§ **What you need to do**
Render the items from their first line through the line containing "The width and", inclusive, as a Markdown table with the columns Row and Line, where Row numbers each line and blank lines are left out.

####################

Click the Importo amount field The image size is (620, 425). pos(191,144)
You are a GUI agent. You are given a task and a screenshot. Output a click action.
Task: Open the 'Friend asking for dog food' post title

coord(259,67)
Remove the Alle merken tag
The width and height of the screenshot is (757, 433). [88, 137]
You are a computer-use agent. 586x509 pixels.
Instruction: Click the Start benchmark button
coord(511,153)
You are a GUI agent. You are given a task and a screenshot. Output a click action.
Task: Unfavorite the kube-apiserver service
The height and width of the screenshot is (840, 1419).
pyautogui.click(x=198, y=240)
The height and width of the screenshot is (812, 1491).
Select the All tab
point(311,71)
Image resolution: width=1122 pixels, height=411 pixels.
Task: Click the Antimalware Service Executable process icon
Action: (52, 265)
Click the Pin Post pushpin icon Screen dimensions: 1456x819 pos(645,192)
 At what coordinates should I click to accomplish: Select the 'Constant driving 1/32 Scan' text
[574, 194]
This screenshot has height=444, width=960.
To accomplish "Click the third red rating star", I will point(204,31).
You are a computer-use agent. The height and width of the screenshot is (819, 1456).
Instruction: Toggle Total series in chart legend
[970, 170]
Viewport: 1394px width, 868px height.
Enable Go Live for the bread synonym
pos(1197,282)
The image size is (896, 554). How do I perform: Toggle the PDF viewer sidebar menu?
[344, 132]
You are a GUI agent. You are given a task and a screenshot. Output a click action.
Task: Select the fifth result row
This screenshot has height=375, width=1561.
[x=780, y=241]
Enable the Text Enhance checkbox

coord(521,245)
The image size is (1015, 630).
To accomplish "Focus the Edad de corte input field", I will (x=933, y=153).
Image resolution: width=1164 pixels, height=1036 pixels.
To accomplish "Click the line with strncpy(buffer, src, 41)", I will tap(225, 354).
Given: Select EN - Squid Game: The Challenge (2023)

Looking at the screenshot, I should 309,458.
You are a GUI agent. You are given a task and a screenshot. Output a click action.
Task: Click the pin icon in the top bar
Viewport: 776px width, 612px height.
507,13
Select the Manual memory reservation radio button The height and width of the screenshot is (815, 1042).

####################

§ **Answer to the problem**
| Row | Line |
|---|---|
| 1 | Click the Importo amount field The image size is (620, 425). pos(191,144) |
| 2 | You are a GUI agent. You are given a task and a screenshot. Output a click action. |
| 3 | Task: Open the 'Friend asking for dog food' post title |
| 4 | coord(259,67) |
| 5 | Remove the Alle merken tag |
| 6 | The width and height of the screenshot is (757, 433). [88, 137] |